── Data shown

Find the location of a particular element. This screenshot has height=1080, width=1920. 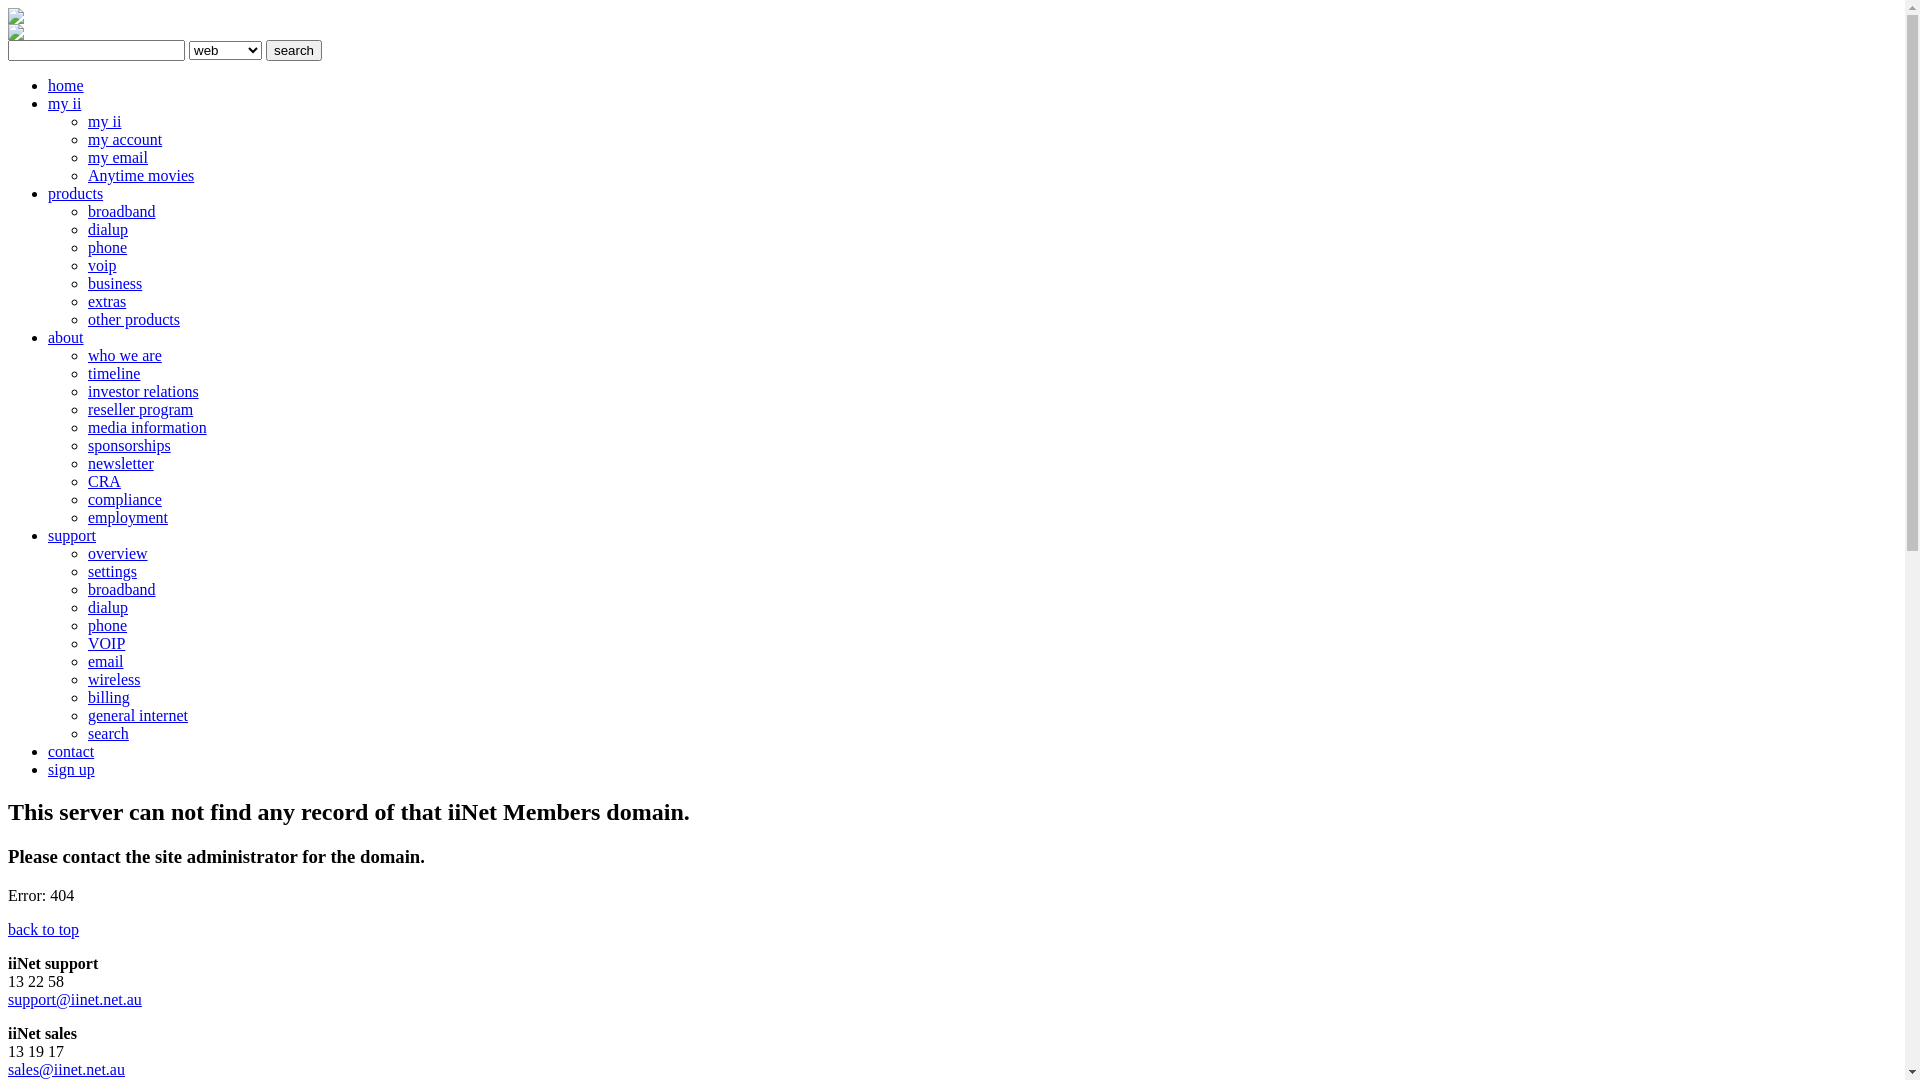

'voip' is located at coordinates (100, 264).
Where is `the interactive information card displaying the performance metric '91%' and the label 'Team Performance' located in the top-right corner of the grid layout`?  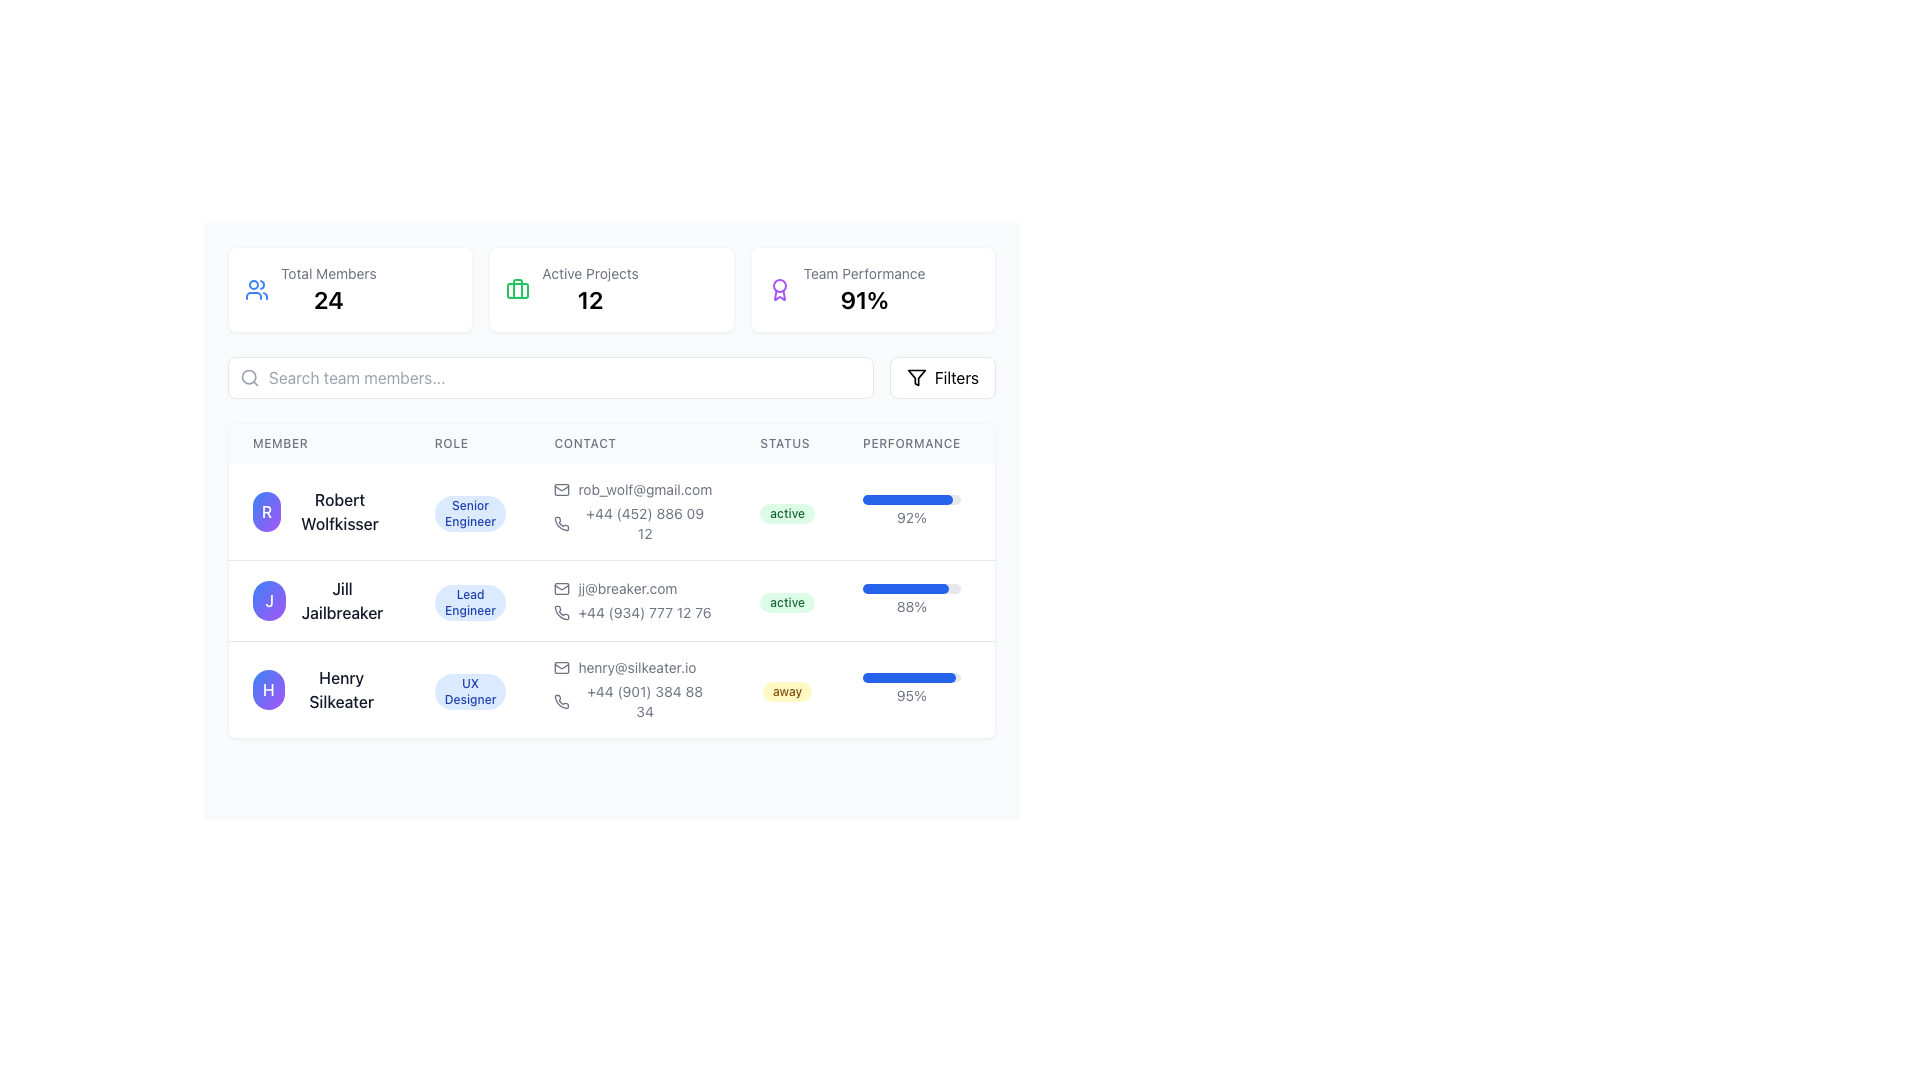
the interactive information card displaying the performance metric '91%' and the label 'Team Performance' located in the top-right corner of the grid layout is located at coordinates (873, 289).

────
── Data shown

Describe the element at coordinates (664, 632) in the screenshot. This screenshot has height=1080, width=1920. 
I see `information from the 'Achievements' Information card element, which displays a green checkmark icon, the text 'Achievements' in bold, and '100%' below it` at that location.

────
── Data shown

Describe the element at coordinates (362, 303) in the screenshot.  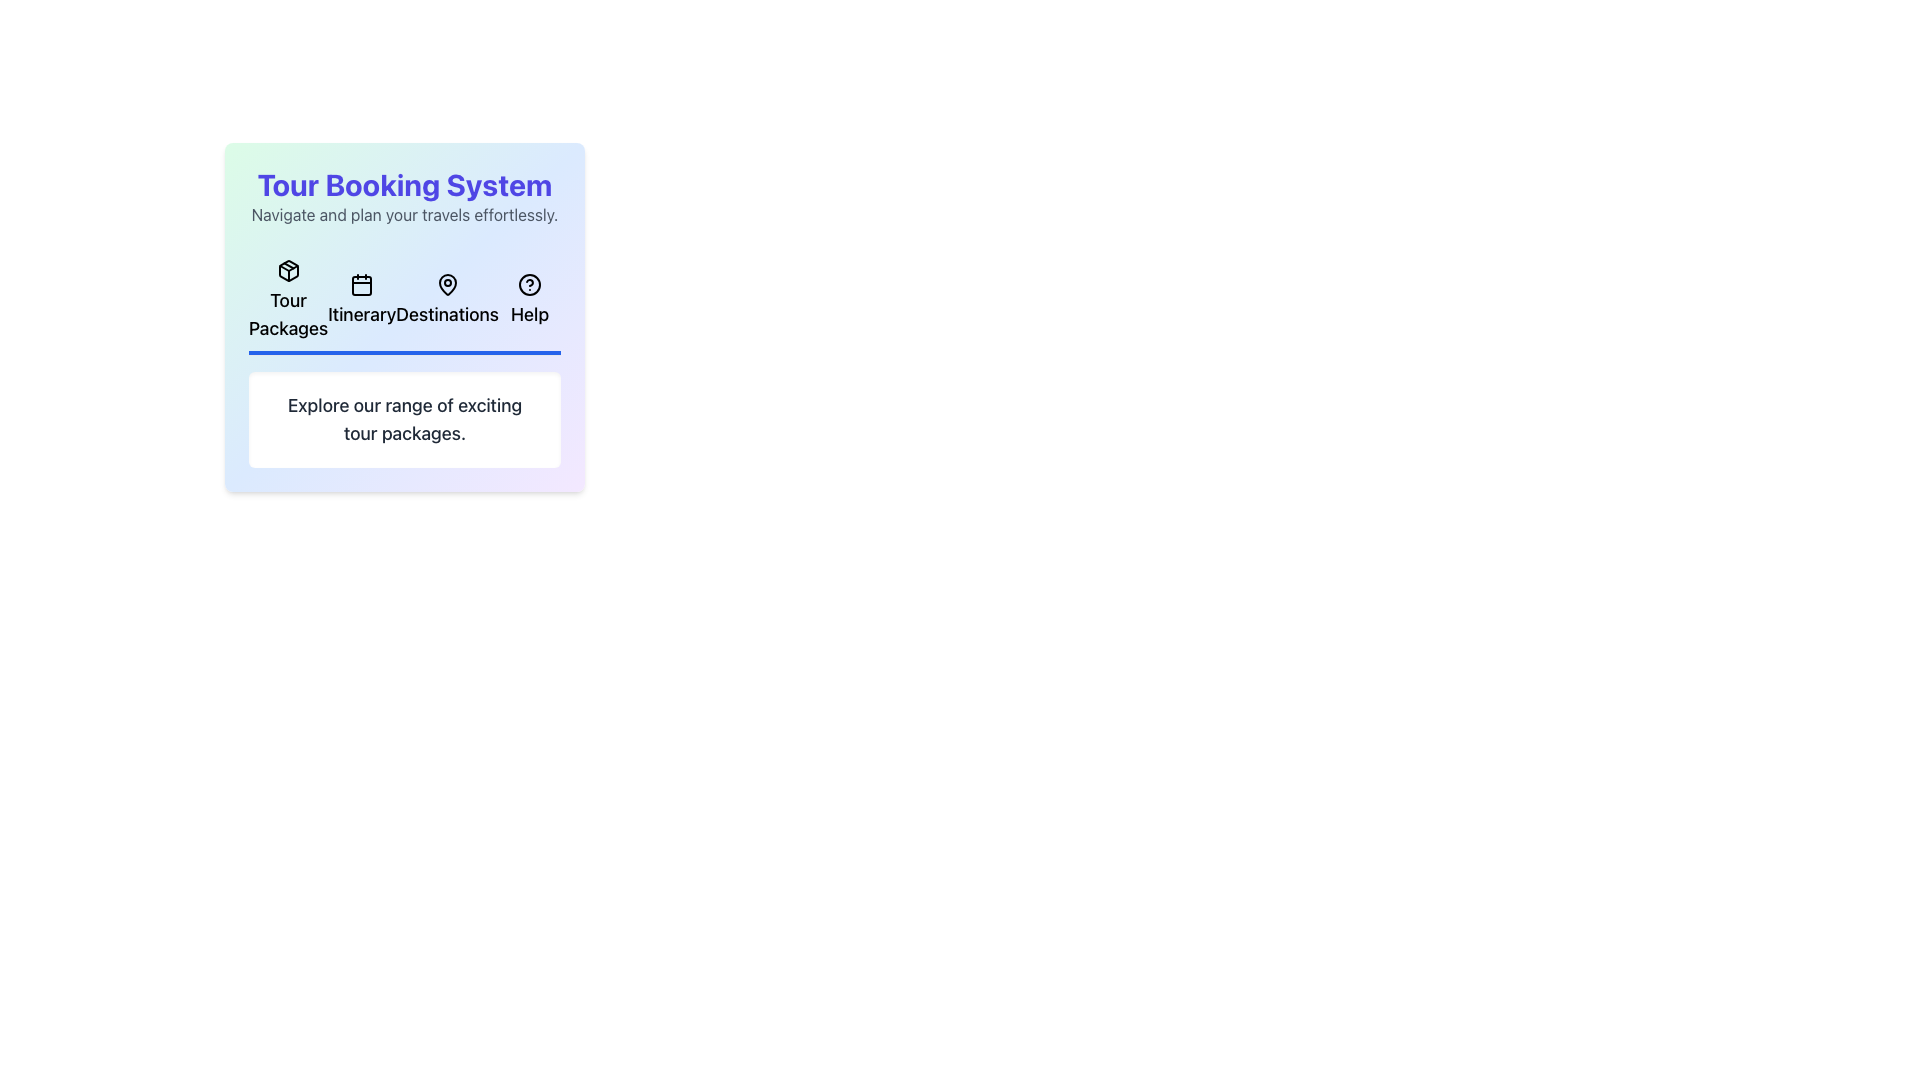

────

Reproduce verbatim the lines of the records between the one holding "Find the location" and the one holding "coordinates (873, 289).", inclusive. Omit the pictures from your reply.

Final answer -
Find the location of a particular element. This screenshot has height=1080, width=1920. 

'voip' is located at coordinates (100, 264).
Where is `the interactive information card displaying the performance metric '91%' and the label 'Team Performance' located in the top-right corner of the grid layout`?  
the interactive information card displaying the performance metric '91%' and the label 'Team Performance' located in the top-right corner of the grid layout is located at coordinates (873, 289).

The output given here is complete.